Friday, August 28, 2009

The Reagans and the Kennedys

How they forged a friendship that crossed party lines.

It was the summer of 1985, a year after the second Reagan landslide, and there was a particular speech coming up that was important to the president and first lady. It was a fund-raiser for the John F. Kennedy Presidential Library, which at the time was relatively new and the only presidential library that didn’t have an endowment. The event was at Ted Kennedy’s house. The senator had asked the Reagans to help out. The families had struck up a friendship a few years before; in 1981 the Reagans had been delighted by Rose Kennedy, whom they had hosted for her first visit to the White House since her son Jack was president.

And so, June 24, 1985. I had worked on the speech, to my delight—JFK had been a childhood hero—and Reagan went off in a happy mood, waving his cards at Pat Buchanan, the director of communications. "I bet you love my speech, Pat!" he said as he bounded out of the West Wing.

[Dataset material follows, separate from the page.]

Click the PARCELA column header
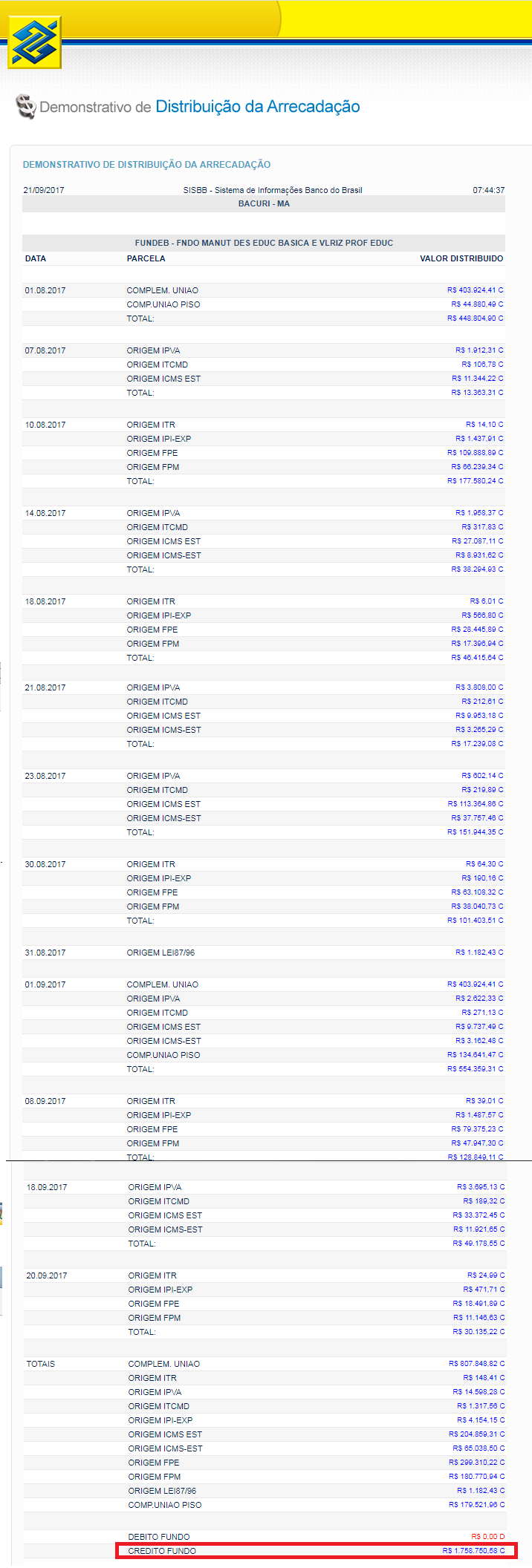(146, 258)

And this is what Ronald Reagan said of John F. Kennedy, on a warm dark night in the floodlit garden of Ted Kennedy's home in McLean, Va.:

"It always seemed to me that he was a man of the most interesting contradictions, very American contradictions. We know from his many friends and colleagues, we know in part from the testimony available at the library, that he was both self-deprecating and proud, ironic and easily moved, highly literate yet utterly at home with the common speech of the working man. He was a writer who could expound with ease on the moral forces that shaped John Calhoun's political philosophy; on the other hand, he betrayed a most delicate and refined appreciation for Boston's political wards and the characters who inhabited them. He could cuss a blue streak—but then, he'd been a sailor.

Associated Press

Sen. Edward Kennedy talks with President Ronald Reagan as they look over an American Eagle that graced President John F. Kennedy's desk during a fundraising event for the John F. Kennedy Memorial Library.